**Task to carry out**
Pull every line that includes the word "computer" from the data.

**Data section**
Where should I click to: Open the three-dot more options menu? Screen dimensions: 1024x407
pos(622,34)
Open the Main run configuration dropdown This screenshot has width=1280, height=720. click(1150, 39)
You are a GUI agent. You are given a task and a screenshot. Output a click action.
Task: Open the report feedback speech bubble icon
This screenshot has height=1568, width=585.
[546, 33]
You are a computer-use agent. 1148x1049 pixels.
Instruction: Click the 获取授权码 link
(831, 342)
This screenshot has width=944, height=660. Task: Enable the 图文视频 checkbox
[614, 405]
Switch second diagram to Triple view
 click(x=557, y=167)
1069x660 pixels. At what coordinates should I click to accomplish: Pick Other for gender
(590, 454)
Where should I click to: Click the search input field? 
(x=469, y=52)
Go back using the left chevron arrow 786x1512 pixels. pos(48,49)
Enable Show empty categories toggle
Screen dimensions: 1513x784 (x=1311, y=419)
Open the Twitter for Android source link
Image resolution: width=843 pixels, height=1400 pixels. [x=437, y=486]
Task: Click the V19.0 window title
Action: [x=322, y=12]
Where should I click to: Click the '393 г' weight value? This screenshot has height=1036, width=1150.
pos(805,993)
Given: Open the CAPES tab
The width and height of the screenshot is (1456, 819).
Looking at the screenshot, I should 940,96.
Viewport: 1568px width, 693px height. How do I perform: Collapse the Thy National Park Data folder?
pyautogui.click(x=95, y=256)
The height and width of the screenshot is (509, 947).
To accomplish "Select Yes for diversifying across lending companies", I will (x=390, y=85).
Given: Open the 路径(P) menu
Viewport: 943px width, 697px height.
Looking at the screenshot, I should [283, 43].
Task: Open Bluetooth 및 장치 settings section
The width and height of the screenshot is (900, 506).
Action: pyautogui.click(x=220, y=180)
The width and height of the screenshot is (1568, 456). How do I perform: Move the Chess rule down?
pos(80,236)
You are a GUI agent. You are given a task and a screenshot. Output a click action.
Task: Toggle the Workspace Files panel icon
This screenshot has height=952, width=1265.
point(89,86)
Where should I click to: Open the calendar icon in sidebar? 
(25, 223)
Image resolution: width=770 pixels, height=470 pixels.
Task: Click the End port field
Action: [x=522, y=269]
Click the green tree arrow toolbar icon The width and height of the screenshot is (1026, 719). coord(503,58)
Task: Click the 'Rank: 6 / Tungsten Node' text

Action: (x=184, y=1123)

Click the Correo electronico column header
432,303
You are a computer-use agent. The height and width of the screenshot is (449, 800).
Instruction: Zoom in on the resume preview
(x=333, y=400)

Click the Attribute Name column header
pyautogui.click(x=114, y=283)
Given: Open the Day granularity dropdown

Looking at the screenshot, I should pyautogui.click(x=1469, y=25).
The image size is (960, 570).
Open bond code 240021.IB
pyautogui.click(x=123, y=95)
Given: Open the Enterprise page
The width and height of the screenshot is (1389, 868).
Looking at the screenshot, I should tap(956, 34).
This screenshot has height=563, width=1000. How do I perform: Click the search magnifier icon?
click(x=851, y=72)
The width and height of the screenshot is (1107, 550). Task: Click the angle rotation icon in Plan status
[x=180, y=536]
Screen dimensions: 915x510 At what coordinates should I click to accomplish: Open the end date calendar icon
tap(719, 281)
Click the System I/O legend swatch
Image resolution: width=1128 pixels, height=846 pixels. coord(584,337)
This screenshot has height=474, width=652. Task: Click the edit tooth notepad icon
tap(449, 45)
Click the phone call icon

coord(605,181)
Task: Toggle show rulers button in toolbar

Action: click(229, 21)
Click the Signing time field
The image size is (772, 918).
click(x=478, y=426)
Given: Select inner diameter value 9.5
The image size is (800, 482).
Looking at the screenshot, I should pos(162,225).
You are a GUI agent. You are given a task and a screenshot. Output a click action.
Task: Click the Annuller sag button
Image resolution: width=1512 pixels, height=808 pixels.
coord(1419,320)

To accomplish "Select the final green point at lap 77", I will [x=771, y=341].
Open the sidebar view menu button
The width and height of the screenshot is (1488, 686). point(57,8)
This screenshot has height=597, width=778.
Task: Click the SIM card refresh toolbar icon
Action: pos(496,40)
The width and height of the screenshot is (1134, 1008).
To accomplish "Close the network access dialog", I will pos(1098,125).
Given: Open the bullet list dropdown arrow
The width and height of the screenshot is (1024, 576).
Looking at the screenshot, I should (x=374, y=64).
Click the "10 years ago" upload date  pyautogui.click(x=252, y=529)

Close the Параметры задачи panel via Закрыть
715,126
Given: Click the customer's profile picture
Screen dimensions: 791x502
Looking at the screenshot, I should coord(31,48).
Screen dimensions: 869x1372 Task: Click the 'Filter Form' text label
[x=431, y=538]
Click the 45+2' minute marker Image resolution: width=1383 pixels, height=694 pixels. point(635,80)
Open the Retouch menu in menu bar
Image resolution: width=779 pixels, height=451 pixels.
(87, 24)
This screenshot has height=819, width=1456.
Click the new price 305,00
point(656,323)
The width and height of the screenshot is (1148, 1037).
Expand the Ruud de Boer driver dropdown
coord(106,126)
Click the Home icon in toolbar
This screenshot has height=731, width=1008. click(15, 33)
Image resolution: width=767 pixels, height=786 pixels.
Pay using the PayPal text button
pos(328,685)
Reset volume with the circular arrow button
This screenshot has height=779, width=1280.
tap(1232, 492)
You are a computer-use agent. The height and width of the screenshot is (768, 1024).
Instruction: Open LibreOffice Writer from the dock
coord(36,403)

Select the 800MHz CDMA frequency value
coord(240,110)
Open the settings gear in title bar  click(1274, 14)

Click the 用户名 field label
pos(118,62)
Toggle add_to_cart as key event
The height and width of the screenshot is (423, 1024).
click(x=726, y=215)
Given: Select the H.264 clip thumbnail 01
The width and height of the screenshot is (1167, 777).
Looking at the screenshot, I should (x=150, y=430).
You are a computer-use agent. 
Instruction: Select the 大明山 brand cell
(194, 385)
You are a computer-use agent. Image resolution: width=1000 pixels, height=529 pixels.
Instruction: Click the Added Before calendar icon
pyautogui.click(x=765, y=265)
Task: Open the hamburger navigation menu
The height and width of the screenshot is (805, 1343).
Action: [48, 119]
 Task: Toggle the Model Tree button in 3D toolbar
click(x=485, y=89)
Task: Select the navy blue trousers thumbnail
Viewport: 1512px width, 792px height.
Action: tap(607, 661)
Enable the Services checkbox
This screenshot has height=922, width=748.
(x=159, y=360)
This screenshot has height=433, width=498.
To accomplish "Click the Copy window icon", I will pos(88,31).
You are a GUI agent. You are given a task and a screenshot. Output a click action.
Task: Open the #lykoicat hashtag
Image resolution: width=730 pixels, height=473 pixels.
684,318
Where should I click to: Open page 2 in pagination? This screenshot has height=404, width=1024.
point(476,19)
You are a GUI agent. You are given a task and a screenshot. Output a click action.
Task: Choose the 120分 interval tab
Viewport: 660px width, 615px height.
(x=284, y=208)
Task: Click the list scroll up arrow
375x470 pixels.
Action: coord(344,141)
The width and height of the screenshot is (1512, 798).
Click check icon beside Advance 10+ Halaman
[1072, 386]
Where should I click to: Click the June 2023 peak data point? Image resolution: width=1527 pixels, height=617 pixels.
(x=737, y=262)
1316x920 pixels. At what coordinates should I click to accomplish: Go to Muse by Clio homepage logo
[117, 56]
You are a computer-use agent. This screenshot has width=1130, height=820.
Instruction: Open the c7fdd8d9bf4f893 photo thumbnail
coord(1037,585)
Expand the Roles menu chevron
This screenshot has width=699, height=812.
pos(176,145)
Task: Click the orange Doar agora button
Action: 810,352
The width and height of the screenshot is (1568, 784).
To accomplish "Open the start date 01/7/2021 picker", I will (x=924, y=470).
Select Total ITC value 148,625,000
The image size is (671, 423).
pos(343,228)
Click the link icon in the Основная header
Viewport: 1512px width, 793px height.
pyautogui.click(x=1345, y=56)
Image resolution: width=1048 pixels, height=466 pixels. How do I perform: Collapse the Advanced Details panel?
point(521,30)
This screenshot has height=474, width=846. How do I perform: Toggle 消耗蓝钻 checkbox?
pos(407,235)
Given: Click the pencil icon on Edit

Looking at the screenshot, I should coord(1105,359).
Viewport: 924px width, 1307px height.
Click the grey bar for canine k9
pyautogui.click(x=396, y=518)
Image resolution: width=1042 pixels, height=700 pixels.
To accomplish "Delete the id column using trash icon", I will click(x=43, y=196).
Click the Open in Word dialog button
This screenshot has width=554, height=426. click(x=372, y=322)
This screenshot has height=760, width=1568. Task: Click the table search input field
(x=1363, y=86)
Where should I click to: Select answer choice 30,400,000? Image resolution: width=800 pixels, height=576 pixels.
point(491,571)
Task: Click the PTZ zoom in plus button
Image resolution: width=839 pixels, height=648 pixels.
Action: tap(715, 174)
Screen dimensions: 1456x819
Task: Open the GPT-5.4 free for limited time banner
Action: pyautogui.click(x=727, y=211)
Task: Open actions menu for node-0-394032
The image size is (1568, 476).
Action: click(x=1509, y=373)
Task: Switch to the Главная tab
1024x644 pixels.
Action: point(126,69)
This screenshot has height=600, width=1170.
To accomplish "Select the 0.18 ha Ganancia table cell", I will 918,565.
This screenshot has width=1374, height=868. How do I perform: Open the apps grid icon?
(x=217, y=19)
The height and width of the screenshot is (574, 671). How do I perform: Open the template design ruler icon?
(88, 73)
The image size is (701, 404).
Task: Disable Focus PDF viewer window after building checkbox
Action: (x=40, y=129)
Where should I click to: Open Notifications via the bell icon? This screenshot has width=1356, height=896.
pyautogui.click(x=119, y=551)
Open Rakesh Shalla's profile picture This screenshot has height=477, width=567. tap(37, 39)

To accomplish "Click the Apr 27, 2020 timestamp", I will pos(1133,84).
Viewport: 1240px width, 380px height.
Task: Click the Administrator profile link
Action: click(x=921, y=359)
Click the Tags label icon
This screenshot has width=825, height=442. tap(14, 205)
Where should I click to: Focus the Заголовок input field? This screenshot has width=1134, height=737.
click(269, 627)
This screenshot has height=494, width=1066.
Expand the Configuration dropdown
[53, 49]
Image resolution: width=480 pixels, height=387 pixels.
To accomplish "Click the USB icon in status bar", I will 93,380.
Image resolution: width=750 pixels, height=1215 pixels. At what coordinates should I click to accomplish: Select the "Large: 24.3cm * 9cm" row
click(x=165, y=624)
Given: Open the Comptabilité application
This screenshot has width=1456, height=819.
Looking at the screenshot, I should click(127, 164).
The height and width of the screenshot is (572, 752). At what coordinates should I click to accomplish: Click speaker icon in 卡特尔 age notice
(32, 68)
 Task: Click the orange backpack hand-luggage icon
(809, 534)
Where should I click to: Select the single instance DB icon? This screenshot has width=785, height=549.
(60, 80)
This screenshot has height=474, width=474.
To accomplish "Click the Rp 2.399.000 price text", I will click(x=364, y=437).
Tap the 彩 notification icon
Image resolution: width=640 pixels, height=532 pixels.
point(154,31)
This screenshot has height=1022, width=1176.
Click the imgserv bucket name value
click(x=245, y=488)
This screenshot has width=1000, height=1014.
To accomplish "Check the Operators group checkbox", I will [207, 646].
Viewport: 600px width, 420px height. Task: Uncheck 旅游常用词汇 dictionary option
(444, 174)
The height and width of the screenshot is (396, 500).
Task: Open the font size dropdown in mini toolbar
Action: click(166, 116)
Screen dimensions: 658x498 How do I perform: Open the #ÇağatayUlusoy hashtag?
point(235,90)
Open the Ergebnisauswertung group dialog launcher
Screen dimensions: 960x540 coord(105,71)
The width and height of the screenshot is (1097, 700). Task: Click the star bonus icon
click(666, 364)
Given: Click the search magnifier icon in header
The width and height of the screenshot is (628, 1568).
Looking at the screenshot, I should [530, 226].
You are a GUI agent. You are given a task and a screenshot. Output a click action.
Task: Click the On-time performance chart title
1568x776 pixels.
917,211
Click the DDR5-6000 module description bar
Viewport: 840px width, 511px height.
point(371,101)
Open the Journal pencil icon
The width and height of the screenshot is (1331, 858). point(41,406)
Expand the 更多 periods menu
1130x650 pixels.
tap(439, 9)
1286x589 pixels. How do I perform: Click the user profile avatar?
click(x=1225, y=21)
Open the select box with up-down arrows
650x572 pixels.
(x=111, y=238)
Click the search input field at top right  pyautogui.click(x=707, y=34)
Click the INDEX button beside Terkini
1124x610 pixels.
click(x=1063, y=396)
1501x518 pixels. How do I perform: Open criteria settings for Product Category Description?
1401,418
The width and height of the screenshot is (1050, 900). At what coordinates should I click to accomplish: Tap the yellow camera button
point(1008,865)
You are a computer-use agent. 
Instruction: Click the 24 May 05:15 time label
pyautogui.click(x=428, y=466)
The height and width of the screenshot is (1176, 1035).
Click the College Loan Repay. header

**Exercise solution**
You are a computer-use agent. 1148x1049 pixels.
You are a computer-use agent. The height and width of the screenshot is (449, 800).
You are a computer-use agent. The height and width of the screenshot is (768, 1024).
You are a computer-use agent. 
You are a computer-use agent. Image resolution: width=1000 pixels, height=529 pixels.
You are a computer-use agent. This screenshot has width=1130, height=820.
You are a computer-use agent. 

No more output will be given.